The Organisation Undoing Tax Abuse (Outa) is gearing up to fight for the unconstitutionality of the Aarto Act and the Aarto Amendment Act.
Outa has applied for both acts to be declared unconstitutional in the Pretoria High Court, because they infringe on the legislative powers of local and provincial government as per the Constitution.
The Administrative Adjudication of Road Traffic Offences (Aarto) Act of 1998 created a single national system of road traffic regulation. This is based on demerit points which are deducted from drivers for traffic offences.
The Amendment Act of 2019 was gazetted and signed into law by President Cyril Ramaphosa in August last year, but the date for a driver demerits point system still has not been confirmed.
Transport Minister Fikile Mbalula said in January that the Amendment Act would come into effect in June, but this was affected by the Covid-19 pandemic.
As per the Amendment Act, the Road Traffic Infringement Authority (RTIA) and its Appeals Tribunal were assigned to enforce the Aarto Act.
Outa head of accountability Advocate Stefanie Fick said in her affidavit: "These constitutional inconsistencies of the Aarto Act and the Amendment Act lie at the very core of both Acts and are not capable of severance without negating the fundamental purpose of the two Acts."
Outa argues that the act infringes on the ability of local government to legislate regarding provincial roads, traffic and parking.
Outa said the Aarto Amendment Act will not improve road safety or reduce fatalities, adding that statistics do not support the claim that a demerit system would lead to less road fatalities.
"Aarto was rolled out in Gauteng ten years ago and failed spectacularly."
Should Outa's aim to declare Aarto unconstitutional be denied, the organisation will then oppose Section 17 of the Amendment Act. This would remove the need for notices and documents to be served to the public personally or by registered mail, ensuring that documents and notices be served to the public via email, SMS or voice message.
Fick believes that requiring the public to collect notices, or having them delivered by mail, "is manifestly inadequate", especially considering the potential serious consequences of said traffic infringement.
Mbalula and the RTIA have filed notices to oppose the application, and have until the end of September to file their opposing papers.

__DATA SECTION__.
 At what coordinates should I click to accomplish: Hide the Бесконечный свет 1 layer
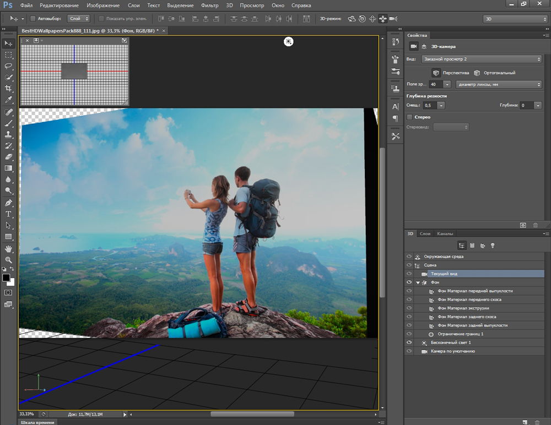click(x=409, y=342)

__WORK ITEM A__.
Transcribe the passage of the Aarto article from "Outa argues that" up to and including "less road fatalities.".
__WORK ITEM B__.
Name every person mentioned in the article on Outa's Aarto challenge, along with the title or role it gives each one.

__ANSWER AREA A__.
Outa argues that the act infringes on the ability of local government to legislate regarding provincial roads, traffic and parking.
Outa said the Aarto Amendment Act will not improve road safety or reduce fatalities, adding that statistics do not support the claim that a demerit system would lead to less road fatalities.

__ANSWER AREA B__.
- Cyril Ramaphosa: President
- Fikile Mbalula: Transport Minister
- Stefanie Fick: Advocate, Outa head of accountability